* BEGIN *

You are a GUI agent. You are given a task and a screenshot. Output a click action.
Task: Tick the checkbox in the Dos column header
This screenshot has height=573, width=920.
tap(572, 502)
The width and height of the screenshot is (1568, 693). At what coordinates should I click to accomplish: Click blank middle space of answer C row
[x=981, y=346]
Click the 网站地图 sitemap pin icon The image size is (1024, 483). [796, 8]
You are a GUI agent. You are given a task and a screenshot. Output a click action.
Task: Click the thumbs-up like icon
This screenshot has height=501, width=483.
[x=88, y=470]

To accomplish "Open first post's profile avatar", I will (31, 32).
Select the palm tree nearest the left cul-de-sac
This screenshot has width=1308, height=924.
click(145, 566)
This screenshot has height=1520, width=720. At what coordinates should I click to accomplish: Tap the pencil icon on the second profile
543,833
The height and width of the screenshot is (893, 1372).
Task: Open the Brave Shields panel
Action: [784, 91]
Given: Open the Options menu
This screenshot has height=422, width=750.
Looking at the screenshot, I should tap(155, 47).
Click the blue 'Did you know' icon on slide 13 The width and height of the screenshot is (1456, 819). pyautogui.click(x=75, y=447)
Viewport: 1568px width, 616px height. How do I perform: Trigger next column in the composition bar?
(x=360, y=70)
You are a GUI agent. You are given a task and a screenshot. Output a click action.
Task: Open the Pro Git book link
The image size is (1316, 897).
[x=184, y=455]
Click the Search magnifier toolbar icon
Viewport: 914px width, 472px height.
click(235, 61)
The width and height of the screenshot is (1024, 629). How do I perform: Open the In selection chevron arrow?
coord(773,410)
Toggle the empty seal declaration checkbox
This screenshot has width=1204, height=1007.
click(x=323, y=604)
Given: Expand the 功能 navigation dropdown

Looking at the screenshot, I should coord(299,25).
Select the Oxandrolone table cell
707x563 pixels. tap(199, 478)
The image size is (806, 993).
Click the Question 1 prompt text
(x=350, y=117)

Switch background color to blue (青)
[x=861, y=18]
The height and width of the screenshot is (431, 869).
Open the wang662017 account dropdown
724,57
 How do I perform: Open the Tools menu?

* END *

■ **Requirement**: Arrange every line of the items above as a Markdown table with the columns Row and Line, numbering each row and leaving out blank lines.

■ **Response**:
| Row | Line |
|---|---|
| 1 | You are a GUI agent. You are given a task and a screenshot. Output a click action. |
| 2 | Task: Tick the checkbox in the Dos column header |
| 3 | This screenshot has height=573, width=920. |
| 4 | tap(572, 502) |
| 5 | The width and height of the screenshot is (1568, 693). At what coordinates should I click to accomplish: Click blank middle space of answer C row |
| 6 | [x=981, y=346] |
| 7 | Click the 网站地图 sitemap pin icon The image size is (1024, 483). [796, 8] |
| 8 | You are a GUI agent. You are given a task and a screenshot. Output a click action. |
| 9 | Task: Click the thumbs-up like icon |
| 10 | This screenshot has height=501, width=483. |
| 11 | [x=88, y=470] |
| 12 | To accomplish "Open first post's profile avatar", I will (31, 32). |
| 13 | Select the palm tree nearest the left cul-de-sac |
| 14 | This screenshot has width=1308, height=924. |
| 15 | click(145, 566) |
| 16 | This screenshot has height=1520, width=720. At what coordinates should I click to accomplish: Tap the pencil icon on the second profile |
| 17 | 543,833 |
| 18 | The height and width of the screenshot is (893, 1372). |
| 19 | Task: Open the Brave Shields panel |
| 20 | Action: [784, 91] |
| 21 | Given: Open the Options menu |
| 22 | This screenshot has height=422, width=750. |
| 23 | Looking at the screenshot, I should tap(155, 47). |
| 24 | Click the blue 'Did you know' icon on slide 13 The width and height of the screenshot is (1456, 819). pyautogui.click(x=75, y=447) |
| 25 | Viewport: 1568px width, 616px height. How do I perform: Trigger next column in the composition bar? |
| 26 | (x=360, y=70) |
| 27 | You are a GUI agent. You are given a task and a screenshot. Output a click action. |
| 28 | Task: Open the Pro Git book link |
| 29 | The image size is (1316, 897). |
| 30 | [x=184, y=455] |
| 31 | Click the Search magnifier toolbar icon |
| 32 | Viewport: 914px width, 472px height. |
| 33 | click(235, 61) |
| 34 | The width and height of the screenshot is (1024, 629). How do I perform: Open the In selection chevron arrow? |
| 35 | coord(773,410) |
| 36 | Toggle the empty seal declaration checkbox |
| 37 | This screenshot has width=1204, height=1007. |
| 38 | click(x=323, y=604) |
| 39 | Given: Expand the 功能 navigation dropdown |
| 40 | Looking at the screenshot, I should coord(299,25). |
| 41 | Select the Oxandrolone table cell |
| 42 | 707x563 pixels. tap(199, 478) |
| 43 | The image size is (806, 993). |
| 44 | Click the Question 1 prompt text |
| 45 | (x=350, y=117) |
| 46 | Switch background color to blue (青) |
| 47 | [x=861, y=18] |
| 48 | The height and width of the screenshot is (431, 869). |
| 49 | Open the wang662017 account dropdown |
| 50 | 724,57 |
| 51 |  How do I perform: Open the Tools menu? |